RN Volunteers Back from Puerto Rico to Speak Out on Ongoing, Worsening Public Health Crisis
Registered nurse volunteers recently returned from two weeks of providing nursing care and other disaster relief will join House Minority Leader Nancy Pelosi and other members of Congress to speak out Thursday on Capitol Hill about the ongoing humanitarian crisis in Puerto Rico.
- Democratic Leader Nancy Pelosi (D-CA)
- Rep. Nydia M. Velázquez (D-NY)
- Rep. José E. Serrano (D-NY)
- Rep. Rep. Luis V. Gutiérrez (D-IL)
- Bonnie Castillo, RN, Associate Executive Director, National Nurses United (NNU)
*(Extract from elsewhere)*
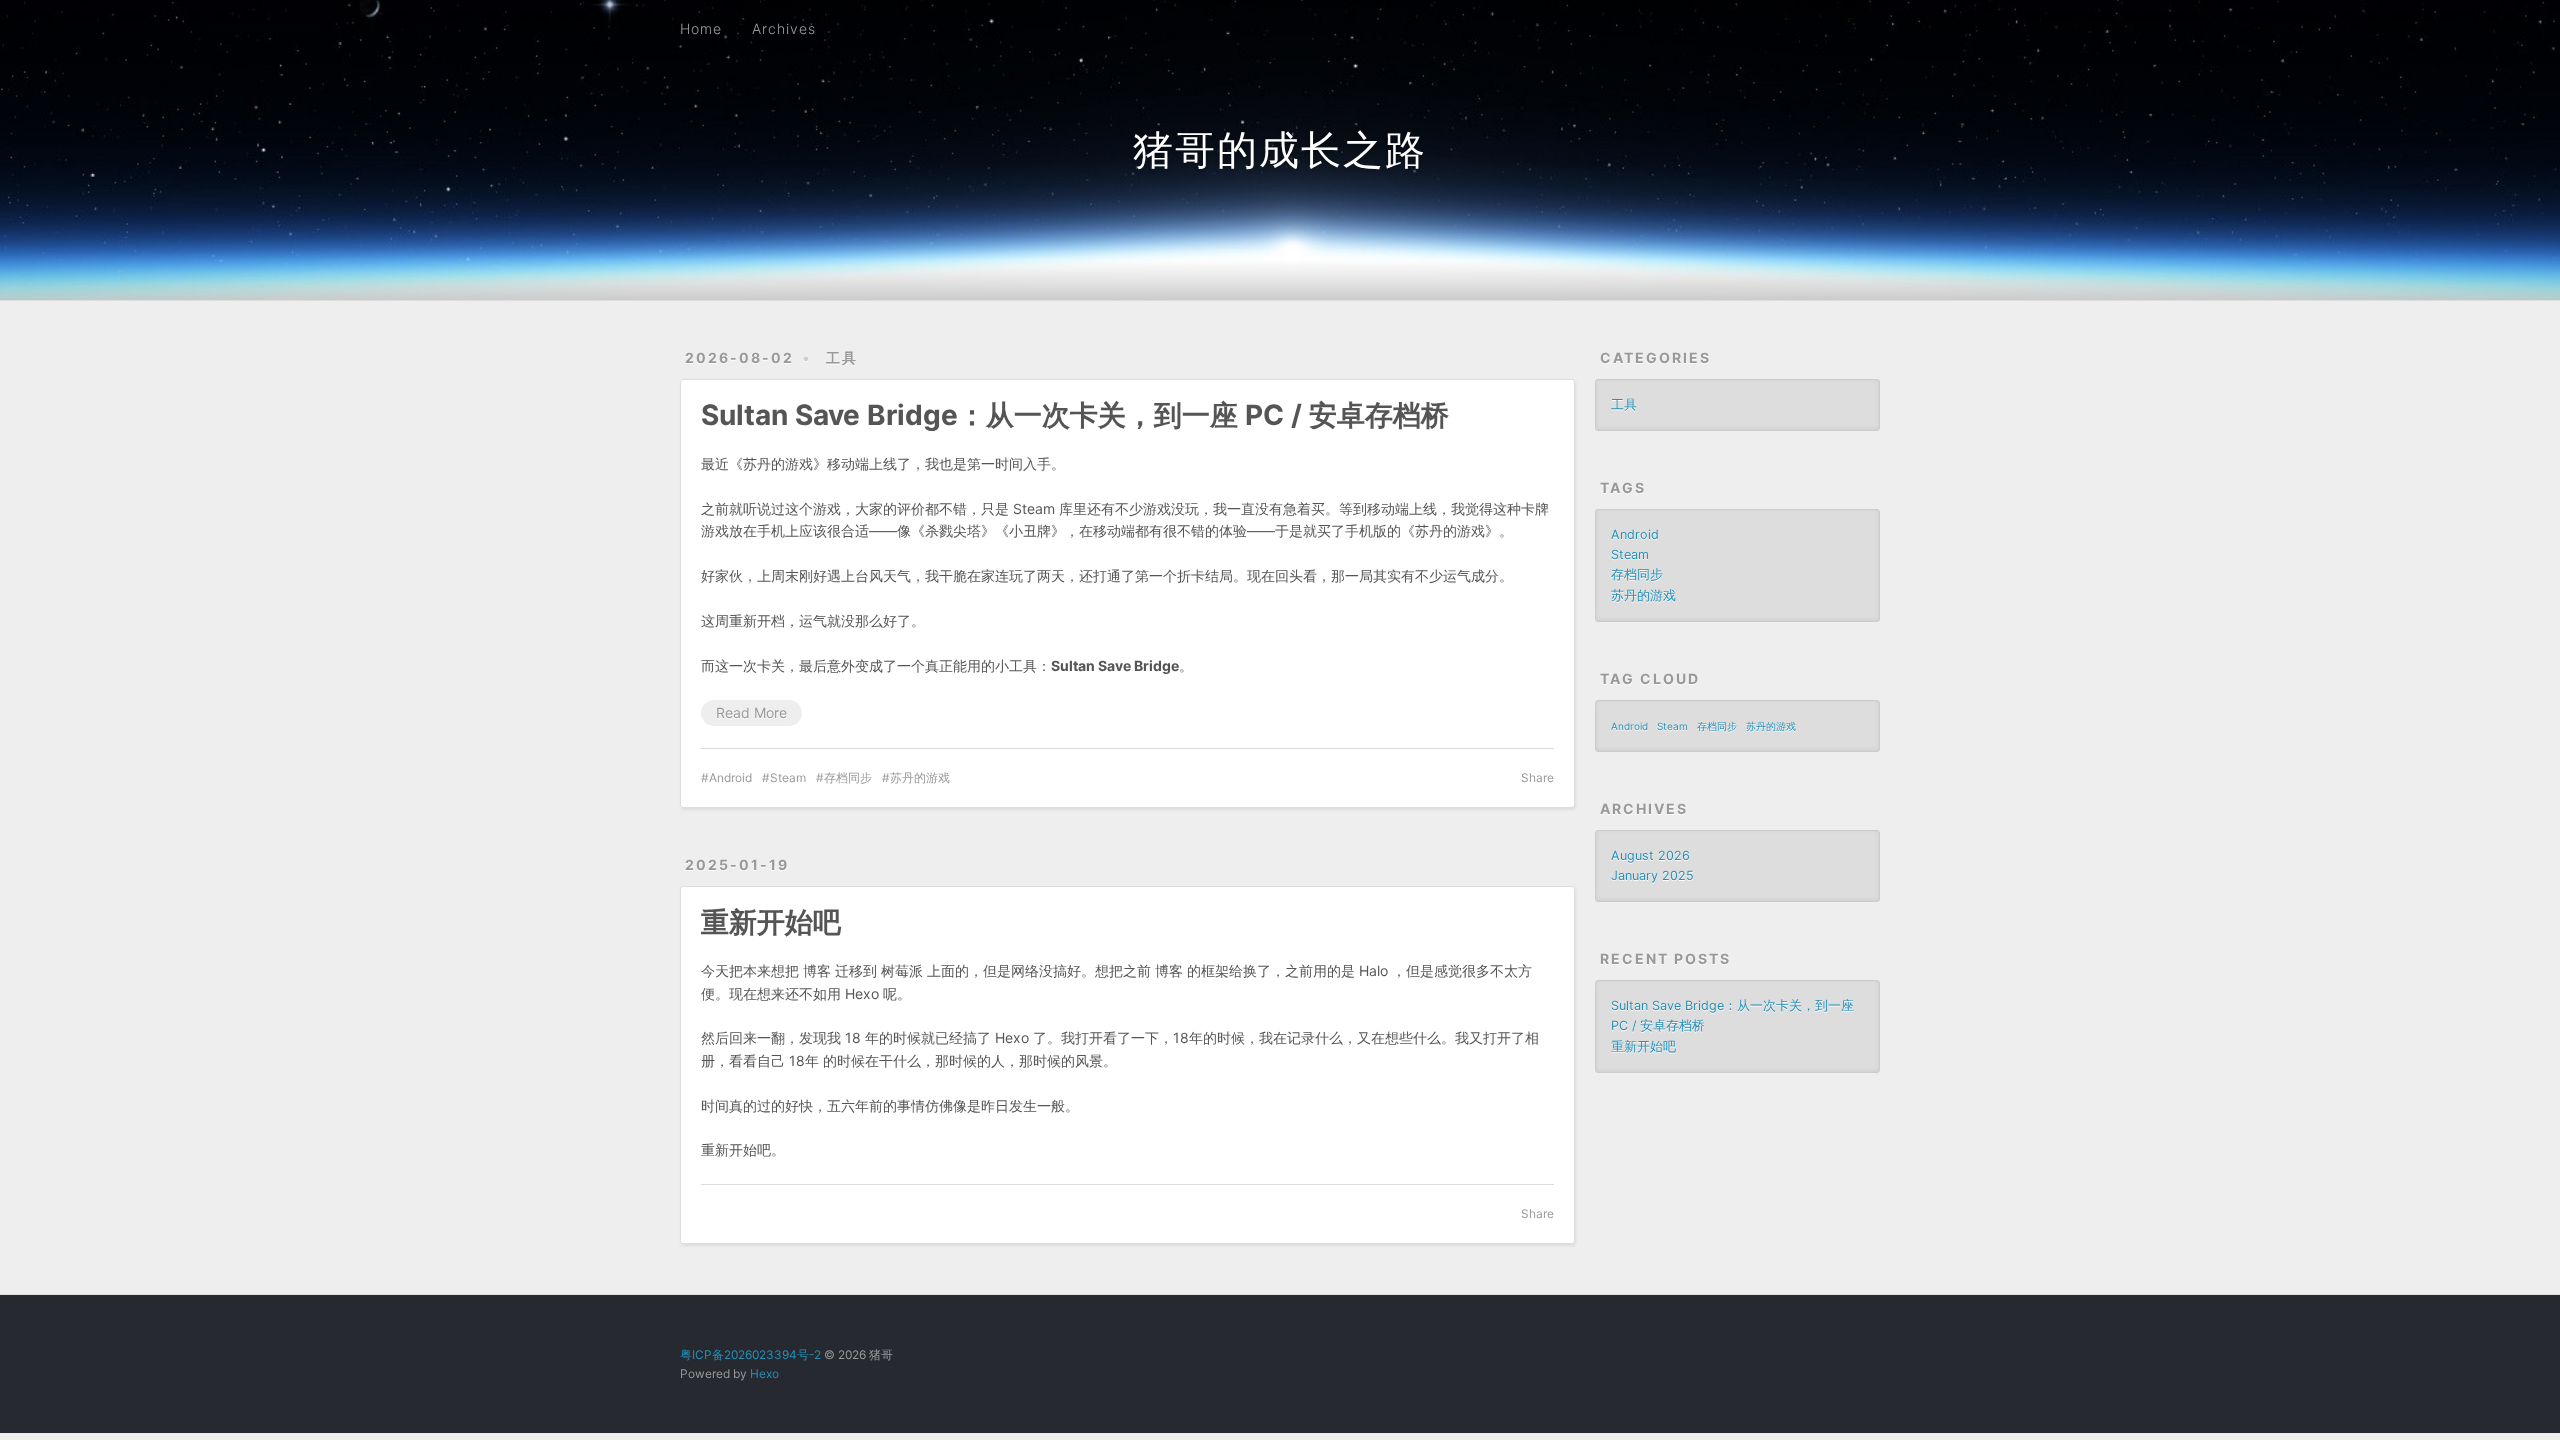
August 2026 (1650, 855)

- Cathy Kennedy, RN Vice-President, National Nurses United
- Olivia Lynch, RN from Merced California
- Christine Grant, RN from Washington DC
WHAT: Press conference with Congress members, RNs calling for additional assistance for Puerto Rico and to share insight regarding current conditions on the ground.
WHEN: Thursday, October 26, 2017, 12:30 p.m. ET
WHERE: HVC-215 (U.S. House Visitors Center), Washington, D.C.
The RNs, members of the Registered Nurse Response Network (RNRN)—a disaster relief program sponsored by National Nurses United, the largest U.S. union of RNs—were in Puerto Rico as part of a 300-member deployment led by the AFL-CIO, in conjunction with the Puerto Rican Federation of Labor and the San Juan Mayor’s office.
Among conditions the RNs witnessed:
- People standing in line for hours in blistering heat waiting for desperately needed water and food, only to finally see federal disaster officials bringing paperwork “to collect data” rather than distributing critical supplies.
- Residents continuing to live in houses with roofs blown off and soaked interiors where there is dangerous black mold growing that creates respiratory distress and illness.
- Major areas away from urban centers where residents still have received no provisions, have no running water and no electricity.
- An outbreak of leptospirosis, a dangerous bacterial disease that has already claimed lives.
- Numerous communities without clean water that are at risk of the outbreak of water-borne illness epidemics.
“It pains us to know that for many Puerto Ricans, the volunteers on this deployment provided the only aid they received—and were a temporary buffer between life and death. If our volunteer nurses can provide this aid, how has our government, with all of its resources, been unable to do the same?” asks Cathy Kennedy, RN, Vice-President of NNU and a leader of the volunteer mission.
“We cannot be silent while millions of people continue to endure conditions no one should endure, with an unconscionable poor response from a government that should view a full and timely recovery for its citizens as a top priority. Especially in this new era of a growing climate crisis—where none of us are invulnerable to disaster,” said Bonnie Castillo, RN, director of NNU’s RN Response Network.
“It is unconscionable that the people of Puerto Rico are being left to die. Our nurses witnessed a humanitarian and healthcare crisis, and we KNOW our government has the power to bring relief to those who are suffering,” Kennedy said.